**Task to complete:**
Copy the lines below exactly. Start at the first and finish with the line containing "Task: Select answer option 10 for Question 12".

**Available data:**
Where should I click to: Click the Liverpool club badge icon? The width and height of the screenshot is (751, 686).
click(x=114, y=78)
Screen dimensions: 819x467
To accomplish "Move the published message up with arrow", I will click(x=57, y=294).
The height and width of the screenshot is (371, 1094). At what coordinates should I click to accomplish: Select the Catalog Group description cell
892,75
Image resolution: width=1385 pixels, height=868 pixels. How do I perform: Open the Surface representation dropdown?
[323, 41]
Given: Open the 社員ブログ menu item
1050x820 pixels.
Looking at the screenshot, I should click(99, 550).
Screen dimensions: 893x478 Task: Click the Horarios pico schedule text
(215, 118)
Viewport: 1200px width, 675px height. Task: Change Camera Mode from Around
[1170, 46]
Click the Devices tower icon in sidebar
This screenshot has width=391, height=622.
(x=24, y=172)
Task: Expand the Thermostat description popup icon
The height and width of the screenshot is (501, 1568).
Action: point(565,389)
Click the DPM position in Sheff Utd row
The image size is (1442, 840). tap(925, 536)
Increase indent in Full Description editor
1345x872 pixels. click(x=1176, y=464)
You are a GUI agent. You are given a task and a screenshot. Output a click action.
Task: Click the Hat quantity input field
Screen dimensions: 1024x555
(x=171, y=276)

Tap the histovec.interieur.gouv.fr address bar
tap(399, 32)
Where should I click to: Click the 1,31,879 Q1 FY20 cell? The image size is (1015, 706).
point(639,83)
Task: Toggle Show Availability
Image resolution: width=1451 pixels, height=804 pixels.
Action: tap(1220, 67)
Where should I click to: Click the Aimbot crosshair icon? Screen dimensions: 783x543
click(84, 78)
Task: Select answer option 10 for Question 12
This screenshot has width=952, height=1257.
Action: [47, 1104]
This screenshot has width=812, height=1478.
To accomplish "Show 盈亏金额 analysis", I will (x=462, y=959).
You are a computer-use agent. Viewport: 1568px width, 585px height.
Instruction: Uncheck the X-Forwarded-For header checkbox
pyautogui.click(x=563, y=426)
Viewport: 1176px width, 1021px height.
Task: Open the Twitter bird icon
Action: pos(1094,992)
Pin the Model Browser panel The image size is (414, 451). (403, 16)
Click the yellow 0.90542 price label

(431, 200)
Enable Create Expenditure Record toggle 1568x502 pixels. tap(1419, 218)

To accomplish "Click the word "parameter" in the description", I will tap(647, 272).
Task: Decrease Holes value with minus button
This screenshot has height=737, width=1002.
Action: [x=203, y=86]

**Answer for the task:**
Where should I click to: Click the Liverpool club badge icon? The width and height of the screenshot is (751, 686).
click(x=114, y=78)
Screen dimensions: 819x467
To accomplish "Move the published message up with arrow", I will click(x=57, y=294).
The height and width of the screenshot is (371, 1094). At what coordinates should I click to accomplish: Select the Catalog Group description cell
892,75
Image resolution: width=1385 pixels, height=868 pixels. How do I perform: Open the Surface representation dropdown?
[323, 41]
Given: Open the 社員ブログ menu item
1050x820 pixels.
Looking at the screenshot, I should click(99, 550).
Screen dimensions: 893x478 Task: Click the Horarios pico schedule text
(215, 118)
Viewport: 1200px width, 675px height. Task: Change Camera Mode from Around
[1170, 46]
Click the Devices tower icon in sidebar
This screenshot has width=391, height=622.
(x=24, y=172)
Task: Expand the Thermostat description popup icon
The height and width of the screenshot is (501, 1568).
Action: point(565,389)
Click the DPM position in Sheff Utd row
The image size is (1442, 840). tap(925, 536)
Increase indent in Full Description editor
1345x872 pixels. click(x=1176, y=464)
You are a GUI agent. You are given a task and a screenshot. Output a click action.
Task: Click the Hat quantity input field
Screen dimensions: 1024x555
(x=171, y=276)

Tap the histovec.interieur.gouv.fr address bar
tap(399, 32)
Where should I click to: Click the 1,31,879 Q1 FY20 cell? The image size is (1015, 706).
point(639,83)
Task: Toggle Show Availability
Image resolution: width=1451 pixels, height=804 pixels.
Action: tap(1220, 67)
Where should I click to: Click the Aimbot crosshair icon? Screen dimensions: 783x543
click(84, 78)
Task: Select answer option 10 for Question 12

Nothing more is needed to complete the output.